What’s teff and Why It’s important

Home » What’s teff and Why It’s important

When we think about agriculture innovation, we usually imagine technological developments and using them to create a more sustainable farms and farming communities. This is often the case, but sometimes the answers aren’t modern but ancient in their origin.

One of these cases is the growth of the teff plant. It’s an ancient plant that was grown in Africa for ages. It has become increasingly popular not only in Africa but around the world. This is partly due to the amazing qualities of the plant itself and partly because Africa is now a vital part of the global economy.

What is it?

Teff is a fine grain plant about the size of the poppy seed. It comes in a variety of colors starting from white and going darker to red and dark brown. It was grown in Ethiopia and Eritrea from time immemorial and it’s therefore a key part of the local cuisine there.

It’s mostly grounded into flour and used for baking just like we do with wheat. The flour is used to make variety of breads, pancakes and pastries. These dishes are then seasoned with local spices.

Benefits

There are countless benefits of this plant for those health and diet of those who use it. In many ways it’s superior to the western plants that are grown with the same goal. For instance, it has more calcium per gram, than any other grain out there. It also benefits weight control and colon health as well as the level of blood sugar.

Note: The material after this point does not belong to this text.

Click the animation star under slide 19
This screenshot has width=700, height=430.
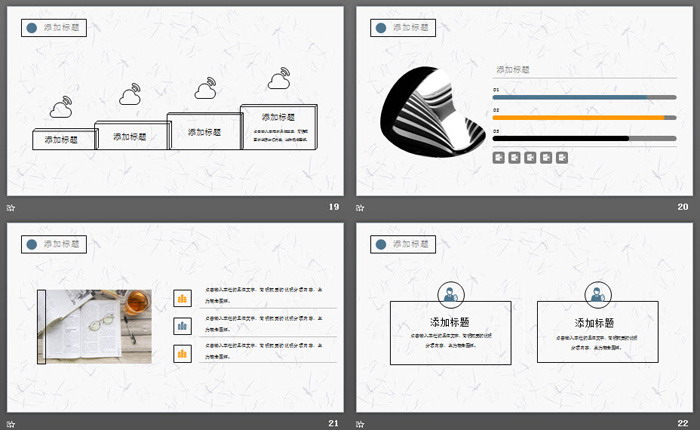click(11, 207)
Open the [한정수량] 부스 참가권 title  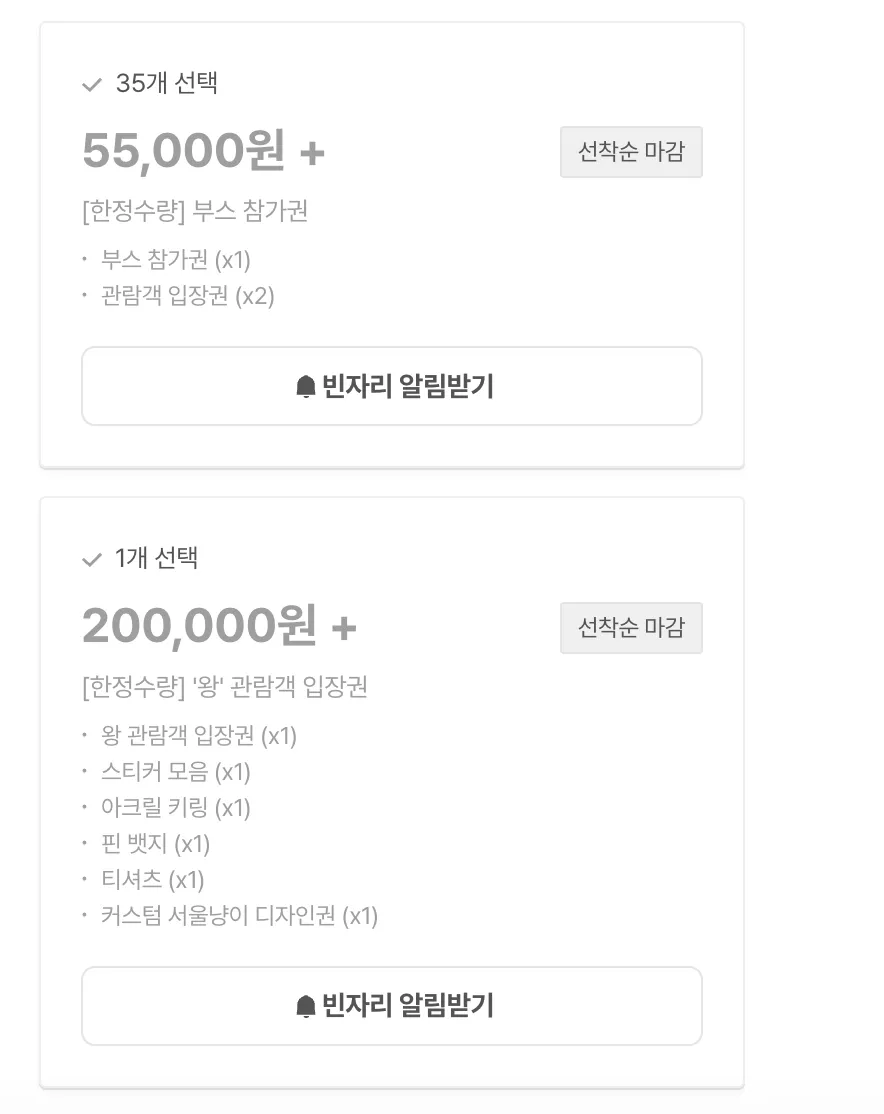(195, 211)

It’s a gluten free grain which means it can find its ways to the cuisine of many European and Western cultures, and even remove quinoa as the most popular grain amongst those who care about healthy food.

Teff in the US

In a global market this African grain has quickly found its way to the US. It can grow in many parts of the US partly due to their nature climate and partly due to how the climate is change. For instance, it’s now grown in Idaho and in California.

Snake River Region in Idaho is remarkably similar to East African Rift when it comes to both climate and geology. The word about teff being grown in the US first spread across the Ethiopian community active in many US urban centers and then it came to be known among foodies as well.

Global warming

The reasons behind increased interest in teff are complicated and multifaceted. Firstly, it’s a feature of globalization, since there are no more local cultures and everyone gets to experience different customs coming from a different part of the globe in some cases.

Secondly, however, it’s about global warming and how out climate is change. A plant that was once native to Africa could grow in some states right here in the US. That’s a testament as to how much the climate has changed and in this case something good can come if it.

How to use it?

As we said, teff is mostly meant to be used as a grain that’s turned into flour and you could purchase such flour in many places that sell healthy food in the US. However, it could also be used on its own as a spice or added to more traditional western dishes.

Many decide to cook it in porridge by adding water and letting it simmer for ten or so minutes. It’s also a good side dish or can be mixed in a variety of different salads not all of them of African origin.

A recipe idea to think about

-Pre-heat oven at 350°F.
-In a medium-sized pot add teff grain and 3 cups of water. Let this boil for 20 minutes.
-While that’s cooking add chickpeas, broccoli, sweet potatoes, 3 tablespoons avocado oil, 2 tablespoons lemon juice, the tamari or soy sauce, 1 tablespoon apple cider vinegar, smoked paprika, cumin, garlic granules, oregano, ½ teaspoon salt, and black pepper to a large bowl.
-Mix well and layer on two baking sheets lined with parchment paper.
-Bake 25 minutes or until sweet potato is fork tender. Remove from oven. When grain is done, remove   from heat and rinse with cold water using a fine strainer since the teff is very small. Set aside.
– In a separate large bowl add the kale, cabbage, remaining 1 tablespoon of avocado oil, 2 tablespoons lemon juice, 2 tablespoons apple cider vinegar, and ½ teaspoon salt, Mix/massage for a few minutes. Set aside.
-Check the oven and make sure all veggies/legumes are cooked well. Turn off heat and set aside. Mix cherry tomatoes with the chopped dill and a dash of salt.
-To make the dressing, place all ingredients in a highspeed blender and blend until completely emulsified. The dressing should be smooth and creamy.
-Assemble bowls any way you want dividing ingredients evenly between 4-5 bowls.
– Add the dressing right before serving. Salad can be eaten warm or cold.